* _Exercise text_:

┏━━

Opportunity Helps Reveal Possible Secrets of Martian Life

November 30, 2005

NASA's Opportunity rover captured this view of "Burns Cliff" after driving right to the base of this southeastern portion of the

Life may have had a tough time getting started in the ancient environment that left its mark in the Martian rock layers examined by NASA's Opportunity rover. The most thorough analysis yet of the rover's discoveries reveals the challenges life may have faced in the harsh Martian environment.

Image: NASA's Opportunity rover captured this view of "Burns Cliff" after driving right to the base of this southeastern portion of the inner wall of "Endurance Crater." The view combines frames taken by Opportunity's panoramic camera between Nov. 13 and 20, 2004. Image credit: NASA/JPL/Cornell

"This is the most significant set of papers our team has published," said Dr. Steve Squyres of Cornell University, Ithaca, N.Y. He is principal investigator for the science instruments on Opportunity and its twin Mars Exploration Rover, Spirit. The lengthy reports reflect more thorough analysis of Opportunity's findings than earlier papers.

Scientists have been able to deduce that conditions in the Meridiani Planum region of Mars were strongly acidic, oxidizing, and sometimes wet. Those conditions probably posed stiff challenges to the potential origin of Martian life.

Based on Opportunity's data, nine papers by 60 researchers in volume 240, issue 1 of the journal Earth and Planetary Science Letters discuss what this part of the Martian Meridiani Planum region was like eons ago. The papers present comparisons to some harsh habitats on Earth and examine the ramifications for possible life on Mars.

Dr. Andrew Knoll of Harvard University, Cambridge, Mass., a co-author of the paper, said, "Life that had evolved in other places or earlier times on Mars, if any did, might adapt to Meridiani conditions, but the kind of chemical reactions we think were important to giving rise to life on Earth simply could not have happened at Meridiani."

Scientists analyzed data about stacked sedimentary rock layers 23 feet thick, exposed inside "Endurance Crater." They identified three divisions within the stack. The lowest, oldest portion had the signature of dry sand dunes; the middle portion had windblown sheets of sand. Particles in those two layers were produced in part by previous evaporation of liquid water. The upper portion, with some layers deposited by flowing water, corresponded to layers Opportunity found earlier inside a smaller crater near its landing site.

┗━━

* _Source data_:
┏━━

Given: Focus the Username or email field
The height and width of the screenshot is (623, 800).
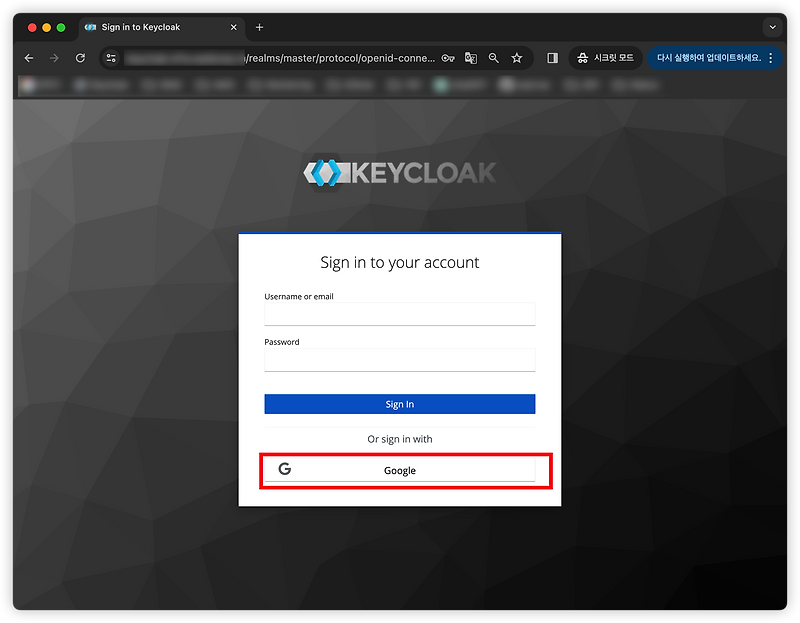Looking at the screenshot, I should point(400,314).
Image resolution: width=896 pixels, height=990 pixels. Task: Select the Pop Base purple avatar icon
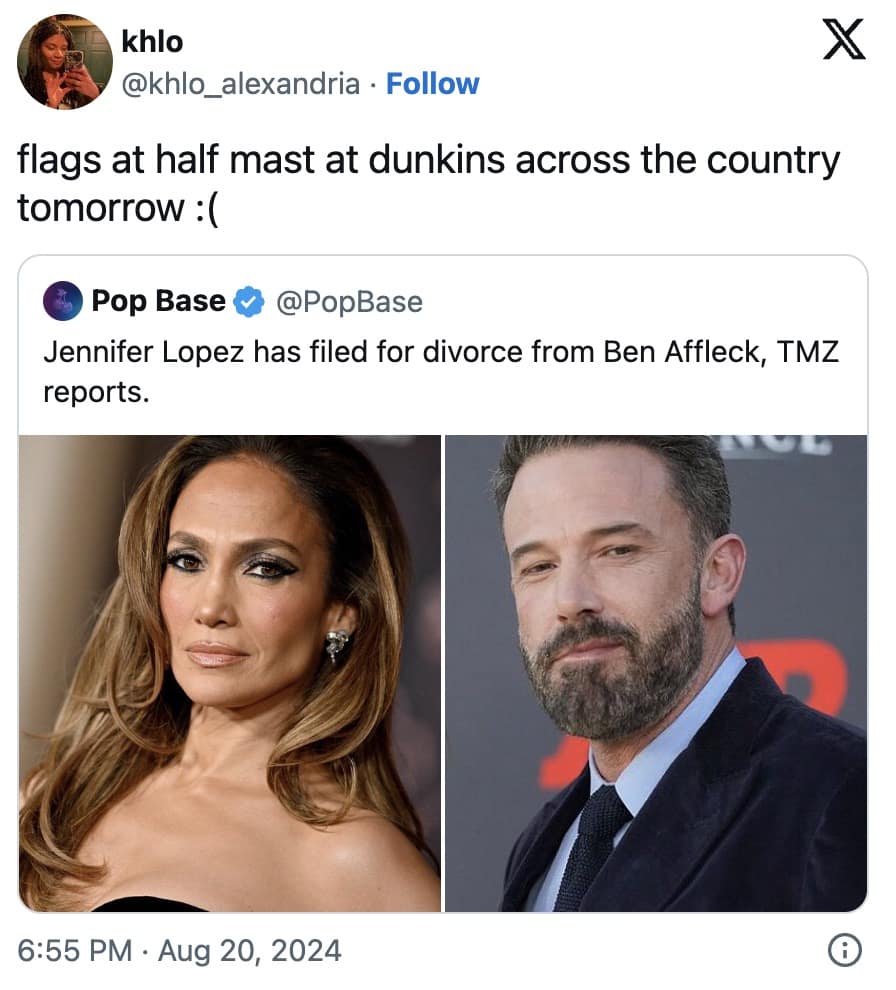coord(60,301)
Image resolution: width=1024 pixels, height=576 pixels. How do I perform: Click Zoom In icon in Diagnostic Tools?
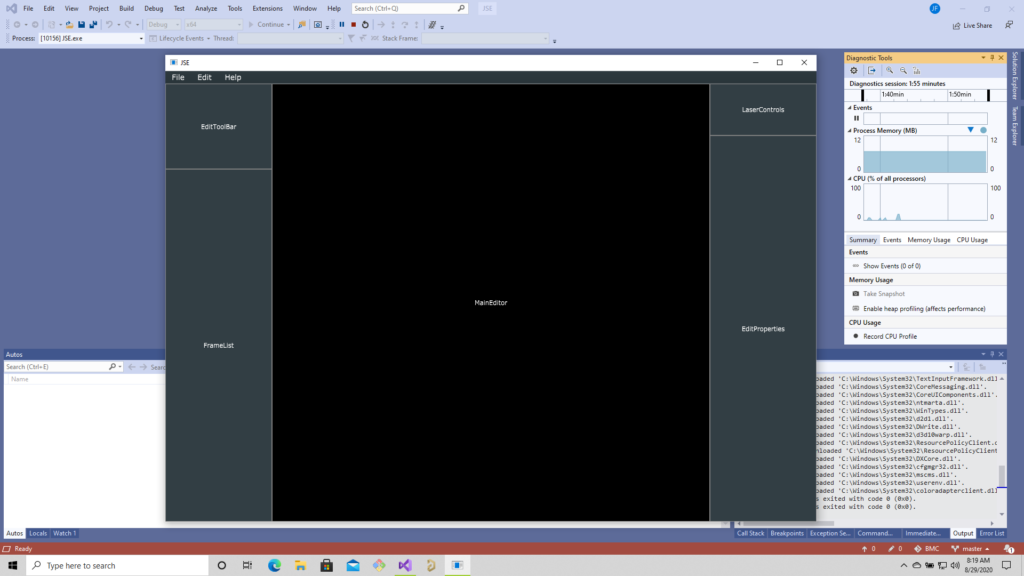pyautogui.click(x=889, y=71)
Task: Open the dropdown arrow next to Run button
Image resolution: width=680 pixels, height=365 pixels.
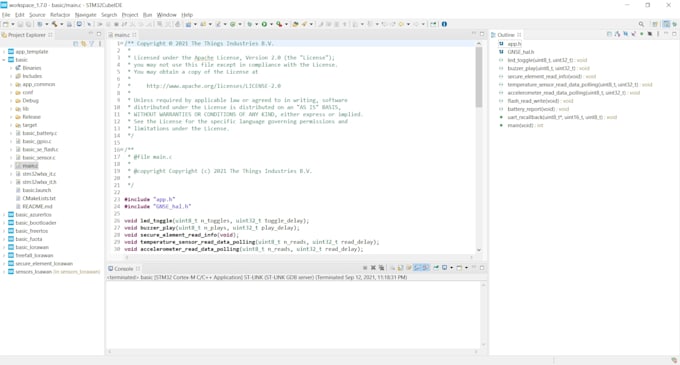Action: [x=271, y=24]
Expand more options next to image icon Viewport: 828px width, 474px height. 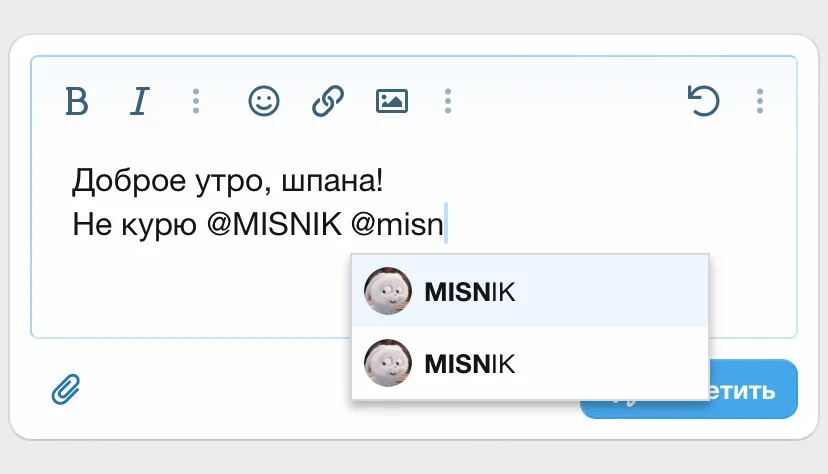click(x=448, y=101)
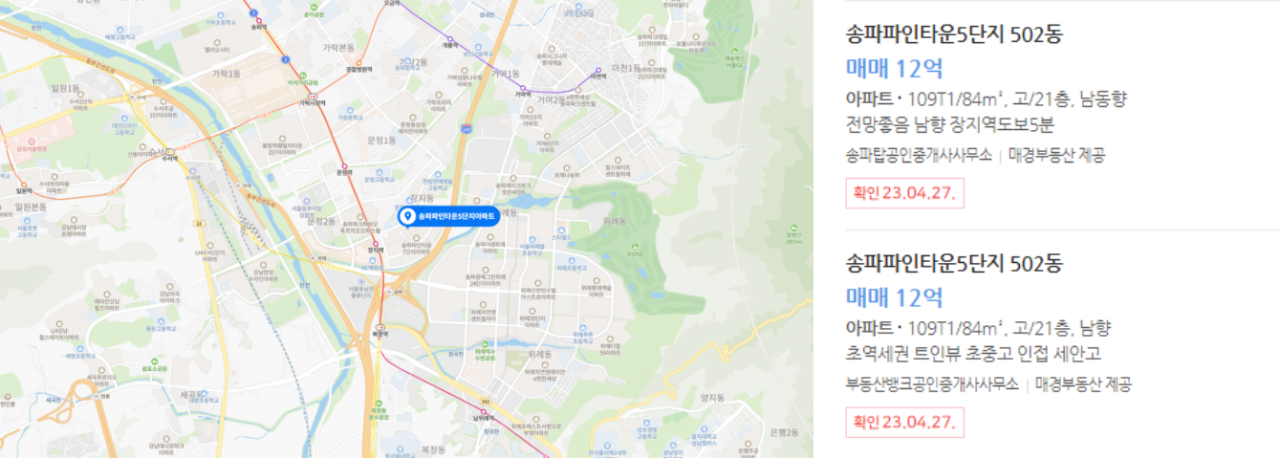The image size is (1280, 459).
Task: Click the 복정역 station marker
Action: click(379, 326)
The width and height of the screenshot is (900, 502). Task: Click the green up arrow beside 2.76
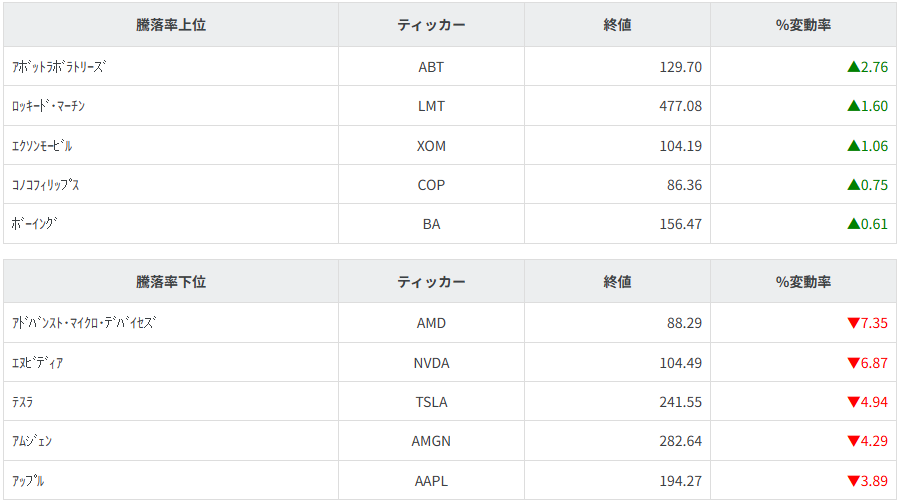(854, 67)
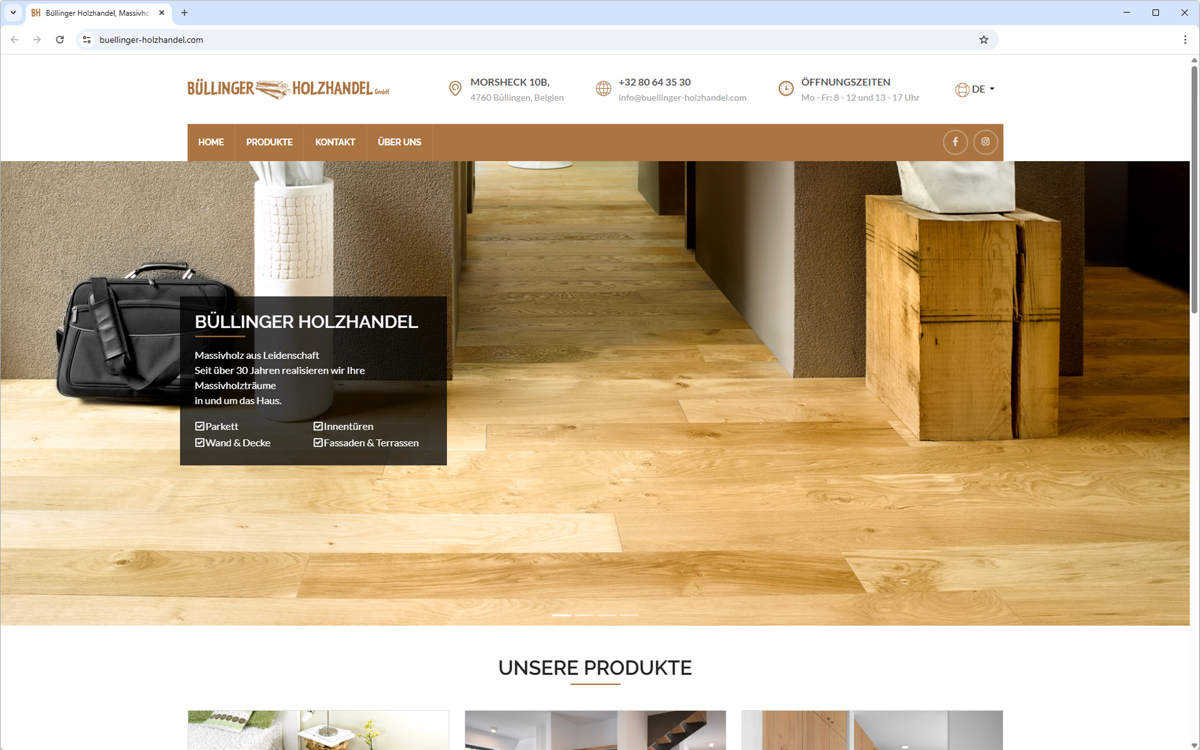
Task: Open the Instagram social icon
Action: pyautogui.click(x=985, y=142)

┗━━

* _Task goal_: Continue the article about Opportunity's findings on ancient Martian conditions, picking up after its last sentence.

* _Result_:
Materials in all three divisions were wet both before and after the layers were deposited by either wind or water. Researchers described chemical evidence that the sand grains deposited in the layers had been altered by water before the layers formed. Scientists analyzed how acidic water moving through the layers after they were in place caused changes such as the formation of hematite-rich spherules within the rocks.

Experimental and theoretical testing reinforces the interpretation of changes caused by acidic water interacting with the rock layers. "We made simulated Mars rocks in our laboratory, then infused acidic fluids through them," said researcher Nicholas Tosca from the State University of New York, Stony Brook. "Our theoretical model shows the minerals predicted to form when those fluids evaporate bear a remarkable similarity to the minerals identified in the Meridiani outcrop."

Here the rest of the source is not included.